If the monotonic atomic load is not possible to be used for accessing the memory location used in our load then we can remove our load.

It can be done on different levels:

  1. Add global flag that this complier does not use monotonic atomics.
  2. Say for this addrspace compiler does not use monotonic atomics.
  3. Say that for the current GC, gc pointers cannot be accessed with monotonic atomics.

In all cases verifier should be updated to ensure that monotonic loads are really not used for this type of pointers.

This is an idea. Do I miss anything?

kpn added a subscriber: kpn.Apr 26 2022, 6:41 AM

The part of that analysis I'm most unsure about is the handling of "acquire" loads. Overall sequential consistency goes beyond just sequencing between "release" stores and "acquire" loads.

Generally, I'd rather not go significantly outside the transforms that have been formally proven; I don't trust my intuition here.

Sequential consistency adds total order of all seq_cst operations to release-acquire semantic. However If load is not used its total order does not matter, so only acquire semantic plays role here.

But I understand your point.
All this stuff related to synchronization is complicated. The worst thing is that in this area it is easier to reject something with an example than to prove that such example is not possible.

Don't you think that adding the implementation above under the flag is more or less safe if it is off by default and we can consider it switching on some day in future. At least we can try to play with it...
Meaning I'd like to add it only if there is no visible failure in my analysis.

And thanks for the discussion anyway - the topic is pretty complex and discuss it with someone is really helpful.

Sequential consistency adds total order of all seq_cst operations to release-acquire semantic.
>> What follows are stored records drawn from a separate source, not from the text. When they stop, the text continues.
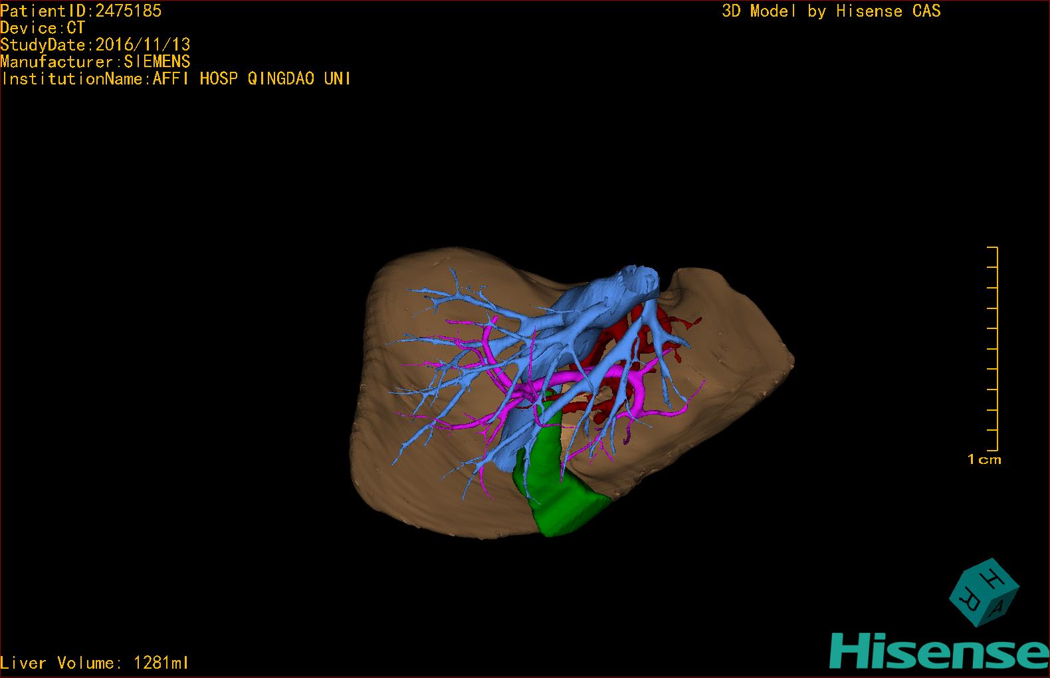Click the PatientID text overlay
Image resolution: width=1050 pixels, height=678 pixels.
click(81, 11)
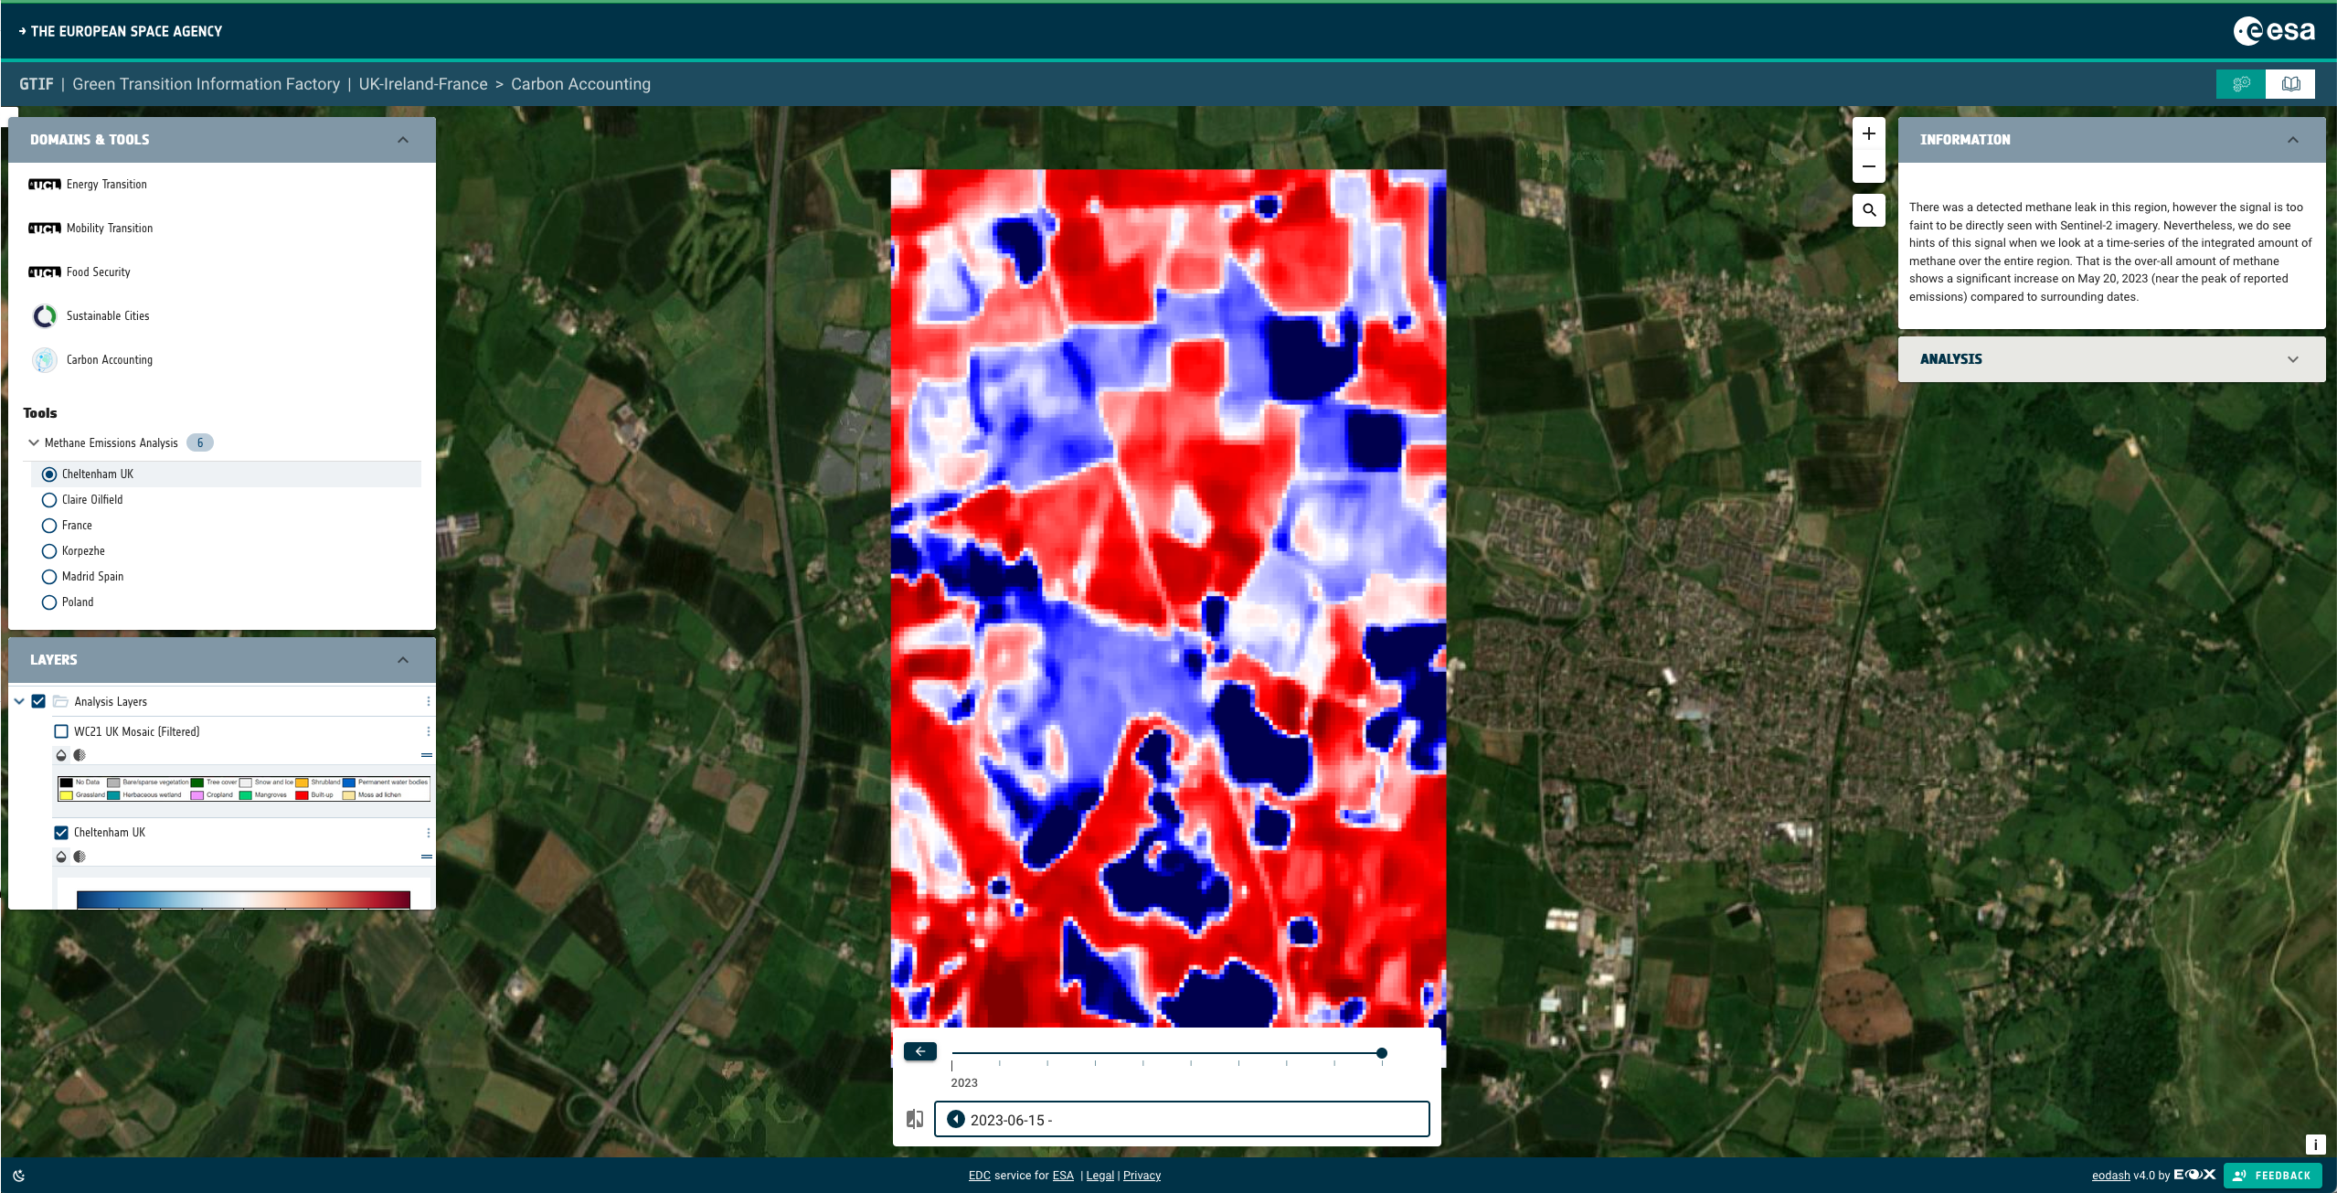Uncheck the Cheltenham UK layer
Screen dimensions: 2337x1193
(x=61, y=833)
However If load is not used its total order does not matter, so only acquire semantic plays role here.

I'm not sure this is right, but I don't really have time to dig into it. (Maybe you could end up in a situation where the result of an "acquire" load contradicts the total order, even if the seq_cst load is not used.

Don't you think that adding the implementation above under the flag is more or less safe if it is off by default and we can consider it switching on some day in future. At least we can try to play with it...
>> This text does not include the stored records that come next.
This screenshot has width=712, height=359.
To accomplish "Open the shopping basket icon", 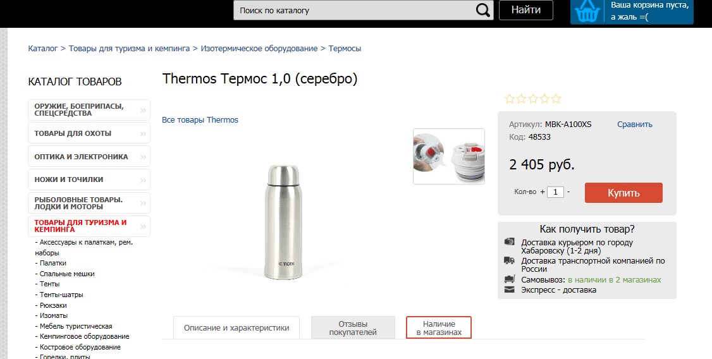I will [x=588, y=11].
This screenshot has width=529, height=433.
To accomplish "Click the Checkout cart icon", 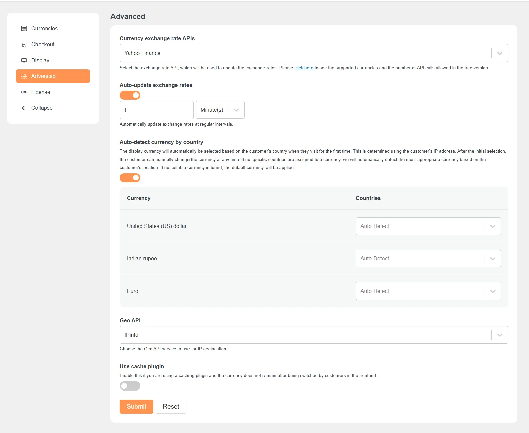I will [24, 45].
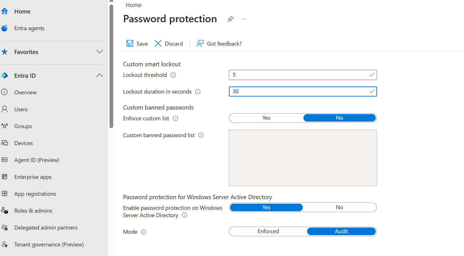Show info for Enforce custom list
The image size is (464, 256).
tap(175, 119)
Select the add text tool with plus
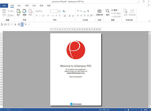This screenshot has width=151, height=111. tap(26, 24)
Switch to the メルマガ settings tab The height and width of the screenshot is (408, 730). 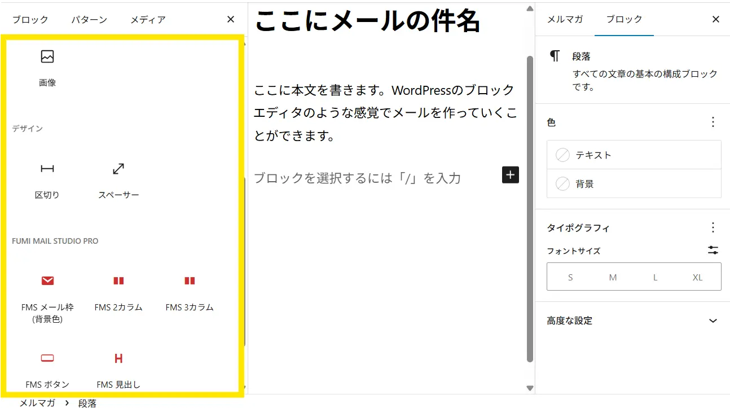point(565,19)
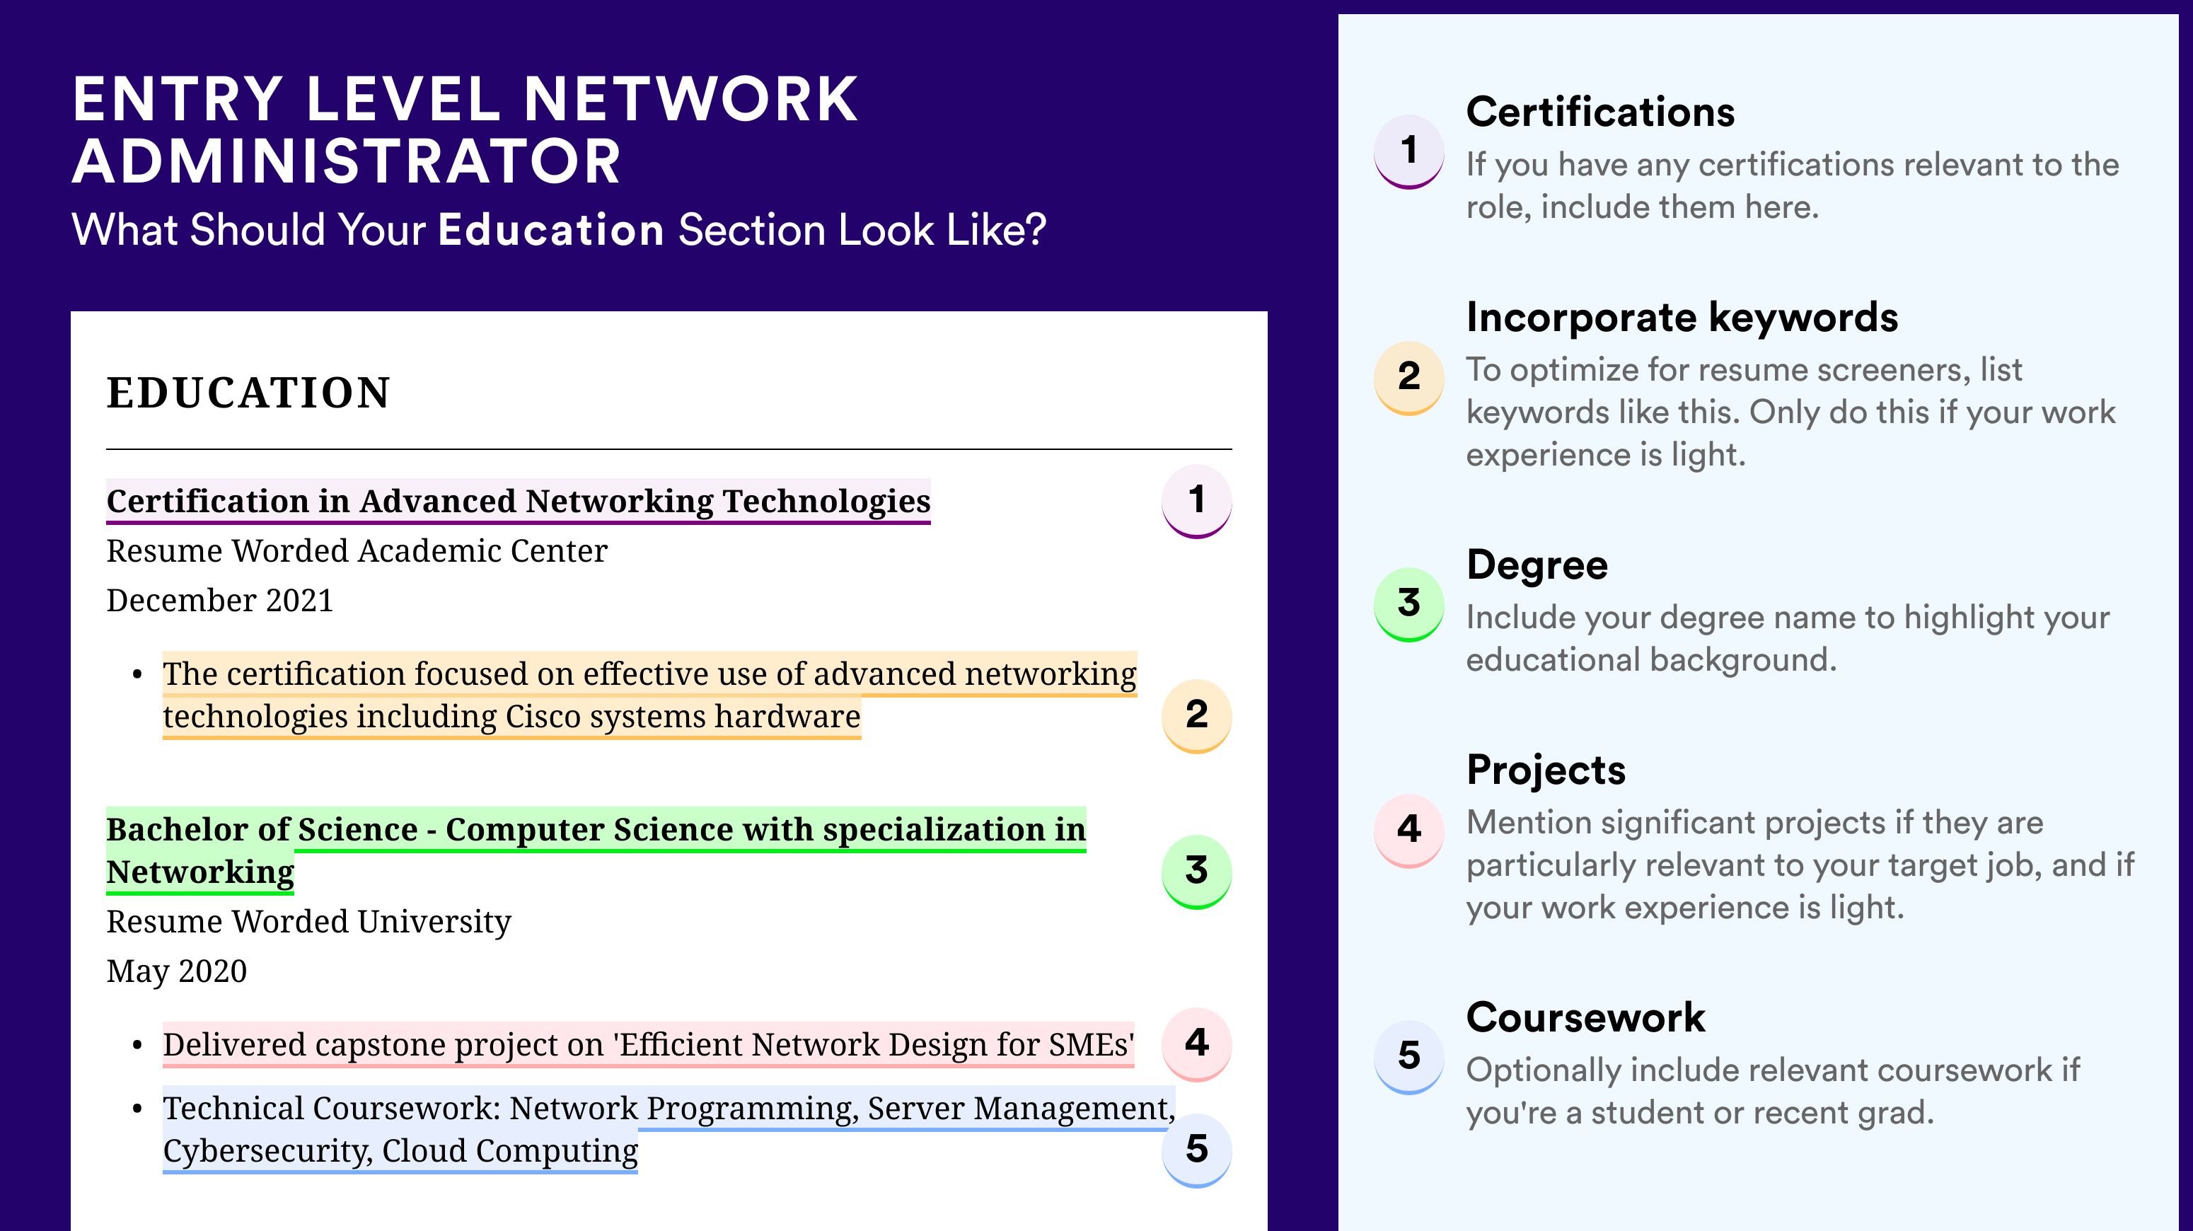Click the Coursework heading in the right panel
The height and width of the screenshot is (1231, 2193).
click(1585, 1017)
Under your proposal, we'd need some way to specify that some particular set of loads is safe to optimize more aggressively. Given that existing IR wouldn't have those markings, there's not really any point to turning off the feature by default?

More generally, if C++11 atomics aren't suitable for your use-case, it would make sense to look at other possibilities. If you're interested in pursuing this, please start a thread on Discourse.